INPUT Start Marker

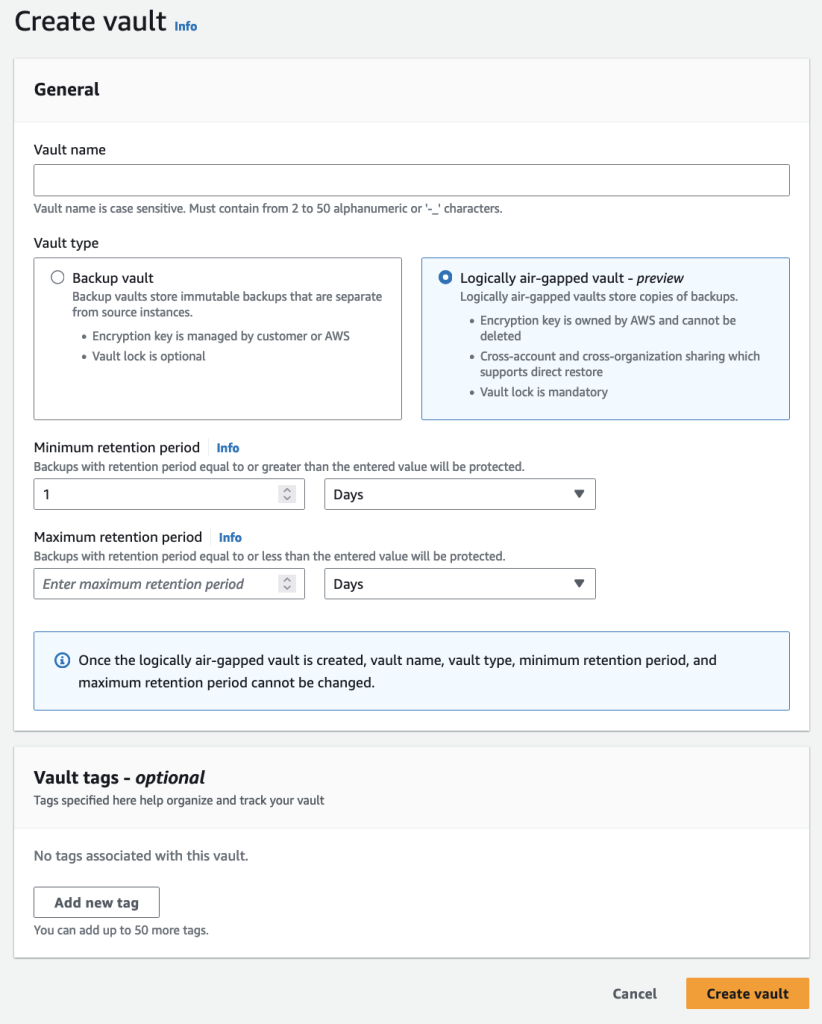Click the dropdown caret on the maximum retention Days selector
The image size is (822, 1024).
pyautogui.click(x=580, y=584)
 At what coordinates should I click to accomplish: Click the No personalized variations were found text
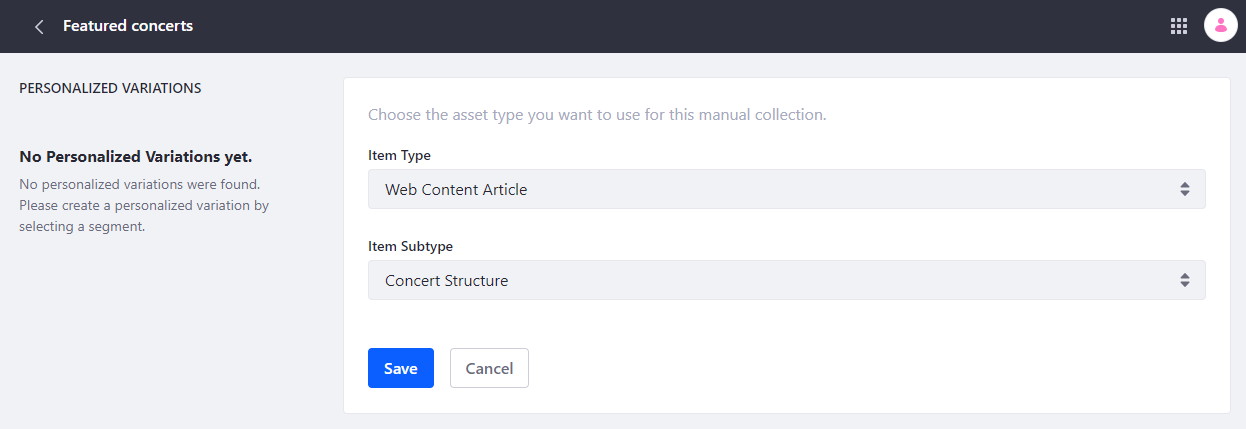pyautogui.click(x=140, y=184)
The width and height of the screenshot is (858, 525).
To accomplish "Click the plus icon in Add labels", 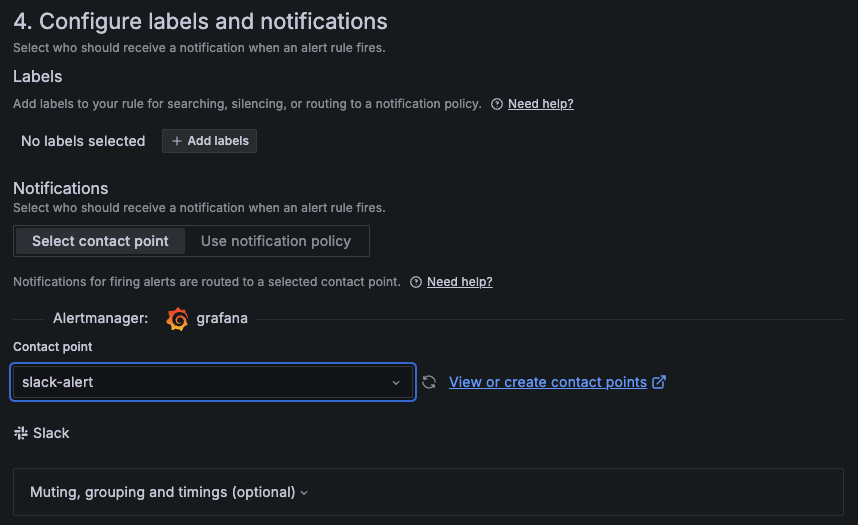I will (x=177, y=141).
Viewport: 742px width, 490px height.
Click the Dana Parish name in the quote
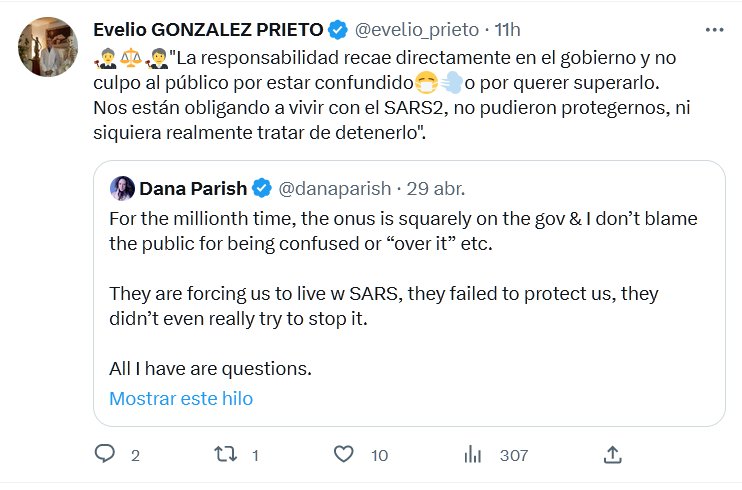pyautogui.click(x=193, y=187)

INPUT End Marker

Reply with nothing but the number of lines in the data that include the word "height".

2